Since I work primarily the field of eminent domain for highways, sewers, waterlines, etc. I've seen the effects often. Get to listen to crying homeowners, screaming business owners, etc.

Whether its right or not is an argument that will last for generations.

But I'd be cautious about any group that pretends to be looking out for your best interest. They have an agenda. Maybe you agree with it or maybe not, but much like the Humane Society of the United States, a animal rights, boderline-terrorist organization that wants you to believe that they're the same people as the local Humane Society taking care of little kittens and puppies, they may not be what they claim.

Be diligent in your research before supporting some of these organizations.

08/10/2007 09:22AM
I applaud all of you for your civilized discussion on this subject. I do not know all the history, details, parties involved or individuals dealing with the issue, but I'm learning more each day.
I do know that these type of situations have occured in all of our areas and that they are very touchy subjects with many "issues" on both sides.
I think one of the best points made is that of "knowing who your friends are". Agendas can be tricky....know what your a part of and how it's getting done.
Every time I go to the BW I try to realize I am a guest there and act as such. I try to support the local economy instead of trying to get "MY cheap vacation" in "MY federally supplied wilderness area".
Places like the BW come at a cost. We need to respect that and respect all involved that paid the cost.
Just my 2 cents worth on your subject....please continue.
08/10/2007 09:50AM
Well said cowdoc and oldtraveller.

I also agree with supporting the local economy. I am in Ely 15-20 times a year and I always buy my gas, food (zuuuuuuups), beer, bait, and any other supplies there. I could get them a lot cheaper at home but if I can help the local economy even a little bit I'll do it.
The Great Outdoors  
08/10/2007 11:30AM

Welcome to Ely, Bro!!!!!!!
08/10/2007 11:44AM
GTO, I've been in your shop a few times for large qtys of leeches. Good prices, good service (thick polybag and a shot of 02)and if I recall correctly, there was a charming and attractive young woman running the store one time. Each time the bait stayed lively until needed.
The Great Outdoors  
08/10/2007 12:11PM
Why thank you!!

Charming and attractive, must have been ME!! :)

Been a while since I've had a woman employee, my daughter fills in on Sundays. Hmmm, charming, must have caught her at a good moment:)
08/10/2007 02:17PM
"If it belongs to the entire nation, why doesn't the entire nation kick in some big bucks to help repair our roads and keep our school systems alive.(most are surviving only because of local referendums)"
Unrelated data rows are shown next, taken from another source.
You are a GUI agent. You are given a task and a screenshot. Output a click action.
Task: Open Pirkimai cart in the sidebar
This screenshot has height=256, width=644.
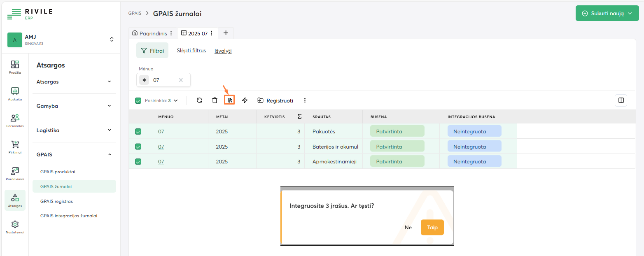[15, 147]
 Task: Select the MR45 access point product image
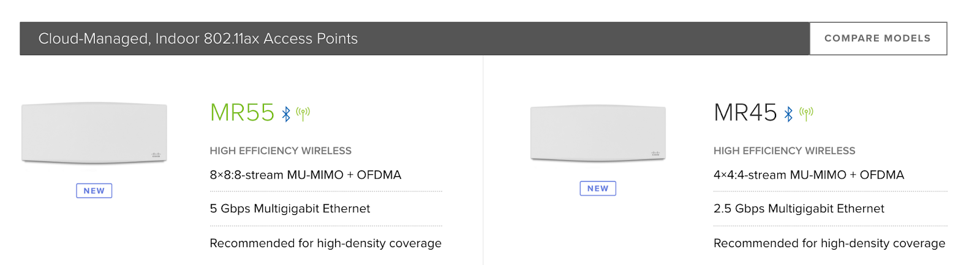(x=598, y=133)

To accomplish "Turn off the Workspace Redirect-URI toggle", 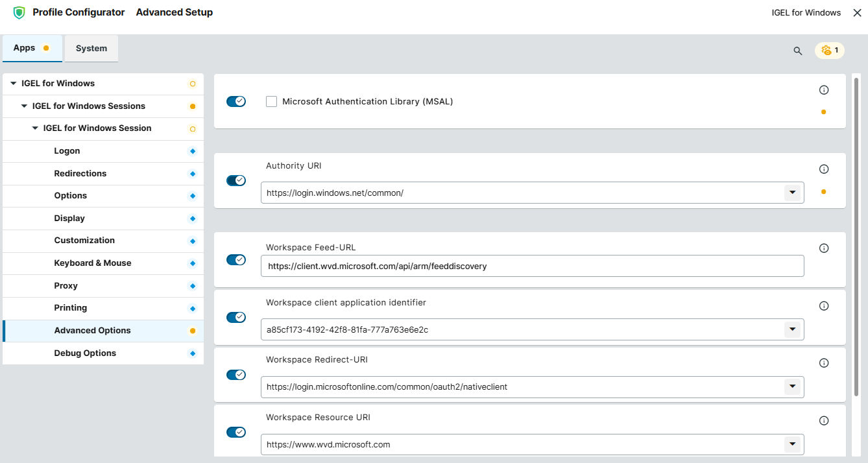I will (236, 374).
Well, we have a whole bunch of things down here in the cities that 'belong to the entire nation', why don't you Ely/Gunflint people send some big bucks down here to help us out. I just got hit with a $90 million referendum for another high school in Carver County. Oh, and our roads and bridges seem to be in worse shape than yours, as they seems to be simply falling down.

09/09/2007 04:16PM
Ho HO,

This should tell you the story about how "Great" the BWCA is for the local economy.

2006 2000 1990
Population 3,595 3,724 3,968 (Falls worse in previous years)

Source: U.S. Census Bureau, 2006 Population Estimates, Census 2000, 1990 Census

I hear it so many times from the select few who are privileged enough to take time off to go paddle around and use the BWCA for their personal playground call it the "Golden Goose". Truth is Ely was a lot better before 1978 when it was multiple use.
09/09/2007 05:54PM
I am admittedly no expert on Ely, past or present. But I think blaming a decline in Ely's population on the creation of the BWCA might be a bit of a stretch. ALL of Minnesota's rural areas have been losing population and are projected to continue to lose population over the next decade. It's a state-wide trend, not just Ely.
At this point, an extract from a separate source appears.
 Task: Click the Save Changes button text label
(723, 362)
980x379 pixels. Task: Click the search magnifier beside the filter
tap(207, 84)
Are there any studies that have been done that might better indicate the BWCA's impact on Ely and the surrounding area?
09/09/2007 07:42PM
Sorry man, I don't know where you get your facts. Many rural areas in MN are growing at a rate faster than they can developed. Have you looked for lakeshore in rural MN lately? I live in central MN and we now have the largest middle school in MN at 2036 kids. (yes larger than the Twin Cities) It's a freeway from Minneapolis to Walker. Each area of MN has it's own issues. I'm not blaming the BWCA for Ely's demise but rural MN is growing not shrinking.

09/09/2007 08:47PM
So the population falls a little?

Big deal, it's still a completely sustainable economy.

I don't want more people living up here anyways. We have plenty already.
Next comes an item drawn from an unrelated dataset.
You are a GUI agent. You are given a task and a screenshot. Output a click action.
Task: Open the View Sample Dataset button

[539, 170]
I want EVERYONE and their brother to come visit, just make sure you go home.
09/09/2007 08:48PM

Thanks for questioning my facts. I believe the kind of development you are referring to is simply the population expansion of a financial hub city. Sprawl. My brother-in-law lives in Sartel, MN. He has a nice house in a nice housing development with 200+ other nice homes, but there is a cornfield behind his house. He doesn't live a rural area IMO. This is not a rural community. It's St. Cloud suburbia. These are people wanting to live outside the city, but still within a 20 minute commute of their St. Cloud job, or their Mankato job, or their Rochester job, or their Duluth job, or their Brainerd job, etc.

Come on! Lake shore is...lake shore. Besides, a good percentage of lakeshore properties are vacation/seasonal homes that I believe don't affect population figures.

Here's a link to the State of MN Office of Geographic and Demographic Analysis website. Check out the pdf document regarding rural demographics. It states "Between 1995 and 2025, 45 counties can expect an increase in population, while 42 can anticipate a decline. Most of the growth is projected to occur in the same corridor where the majority of growth occurred in the 1990s. However, many counties in the southwest as well as a few in the north are expected to lose more than 10 percent of their population.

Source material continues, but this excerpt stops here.